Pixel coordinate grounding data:
--- START ---
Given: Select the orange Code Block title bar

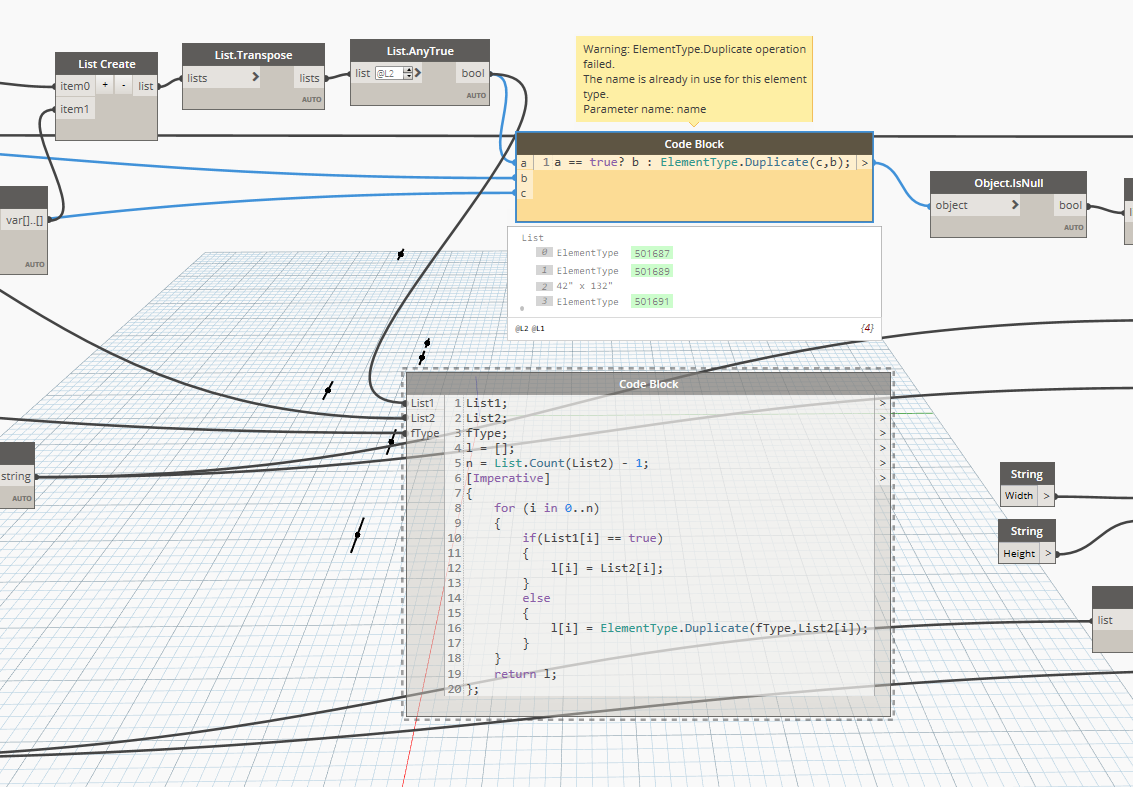Looking at the screenshot, I should tap(694, 144).
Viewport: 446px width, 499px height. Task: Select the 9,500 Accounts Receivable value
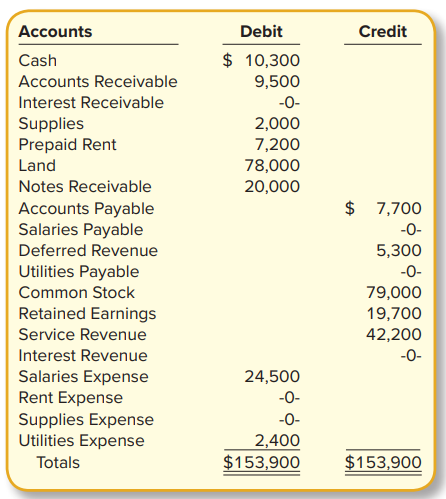coord(277,82)
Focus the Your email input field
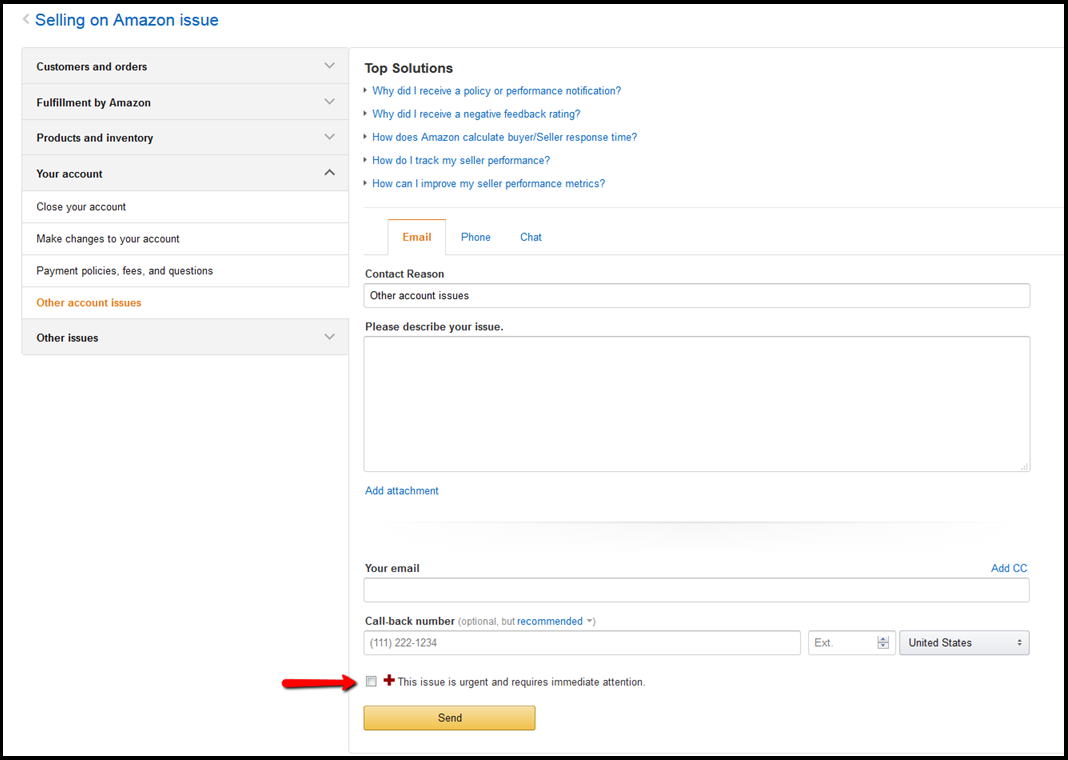The height and width of the screenshot is (760, 1068). click(696, 590)
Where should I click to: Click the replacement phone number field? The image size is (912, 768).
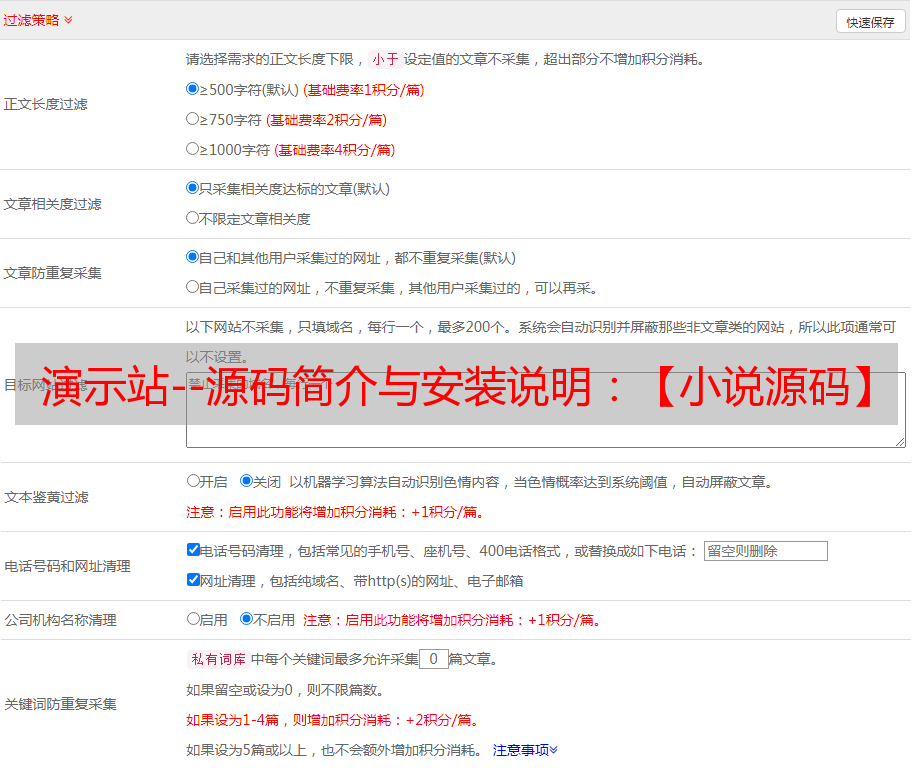[x=765, y=551]
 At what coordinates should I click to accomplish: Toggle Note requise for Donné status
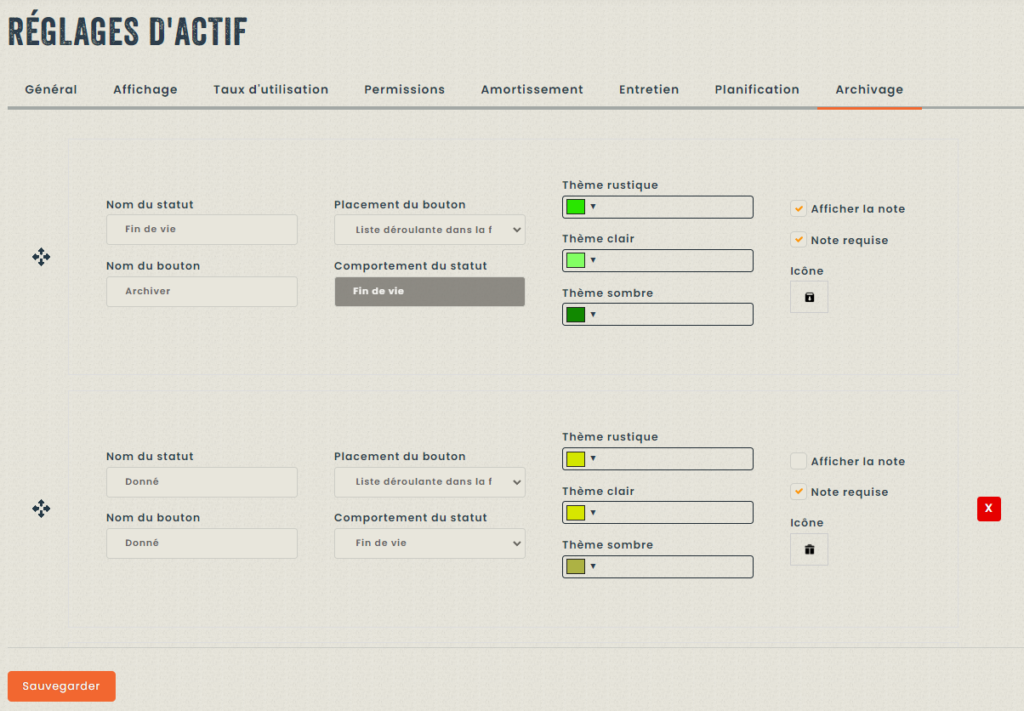pyautogui.click(x=798, y=492)
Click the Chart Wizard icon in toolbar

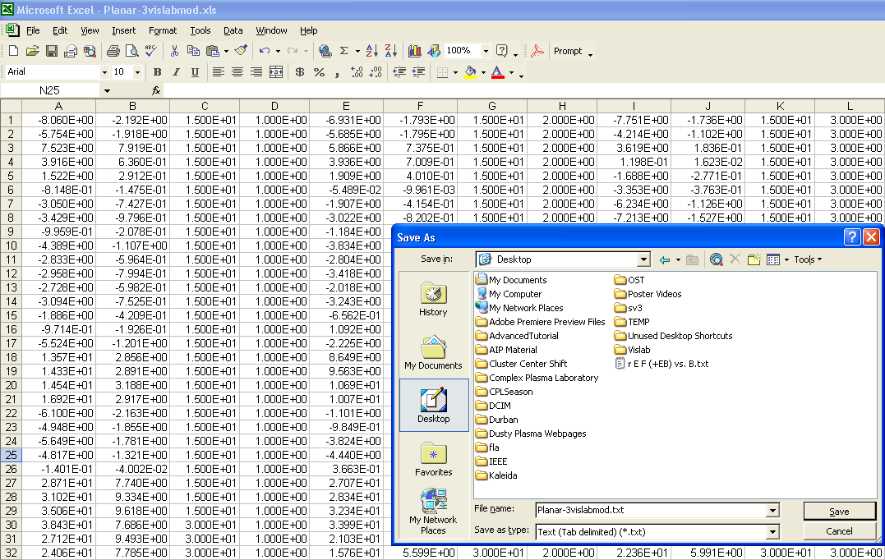point(416,51)
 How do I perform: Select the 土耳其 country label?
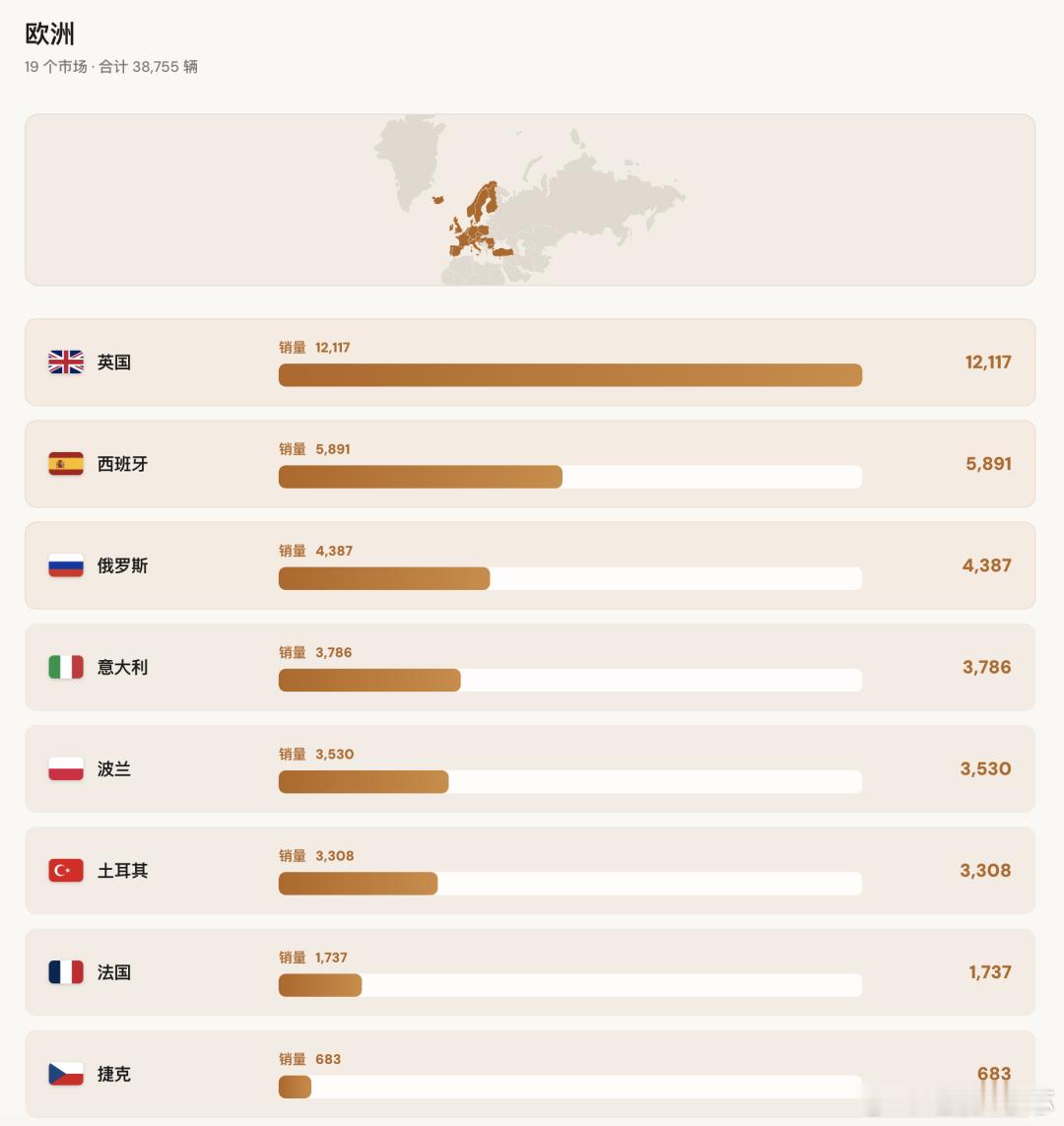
--- END ---
I would like the data above transcribed exactly, with its pictures left out.

• [Your response]
Given: Select the orange Code Block title bar

Looking at the screenshot, I should tap(694, 144).
Viewport: 446px width, 499px height. Task: Select the 9,500 Accounts Receivable value
coord(277,82)
Focus the Your email input field
The height and width of the screenshot is (760, 1068). click(696, 590)
Where should I click to: Click the replacement phone number field? The image size is (912, 768).
[x=765, y=551]
 At what coordinates should I click to accomplish: Toggle Note requise for Donné status
pyautogui.click(x=798, y=492)
Click the Chart Wizard icon in toolbar

point(416,51)
 How do I perform: Select the 土耳其 country label?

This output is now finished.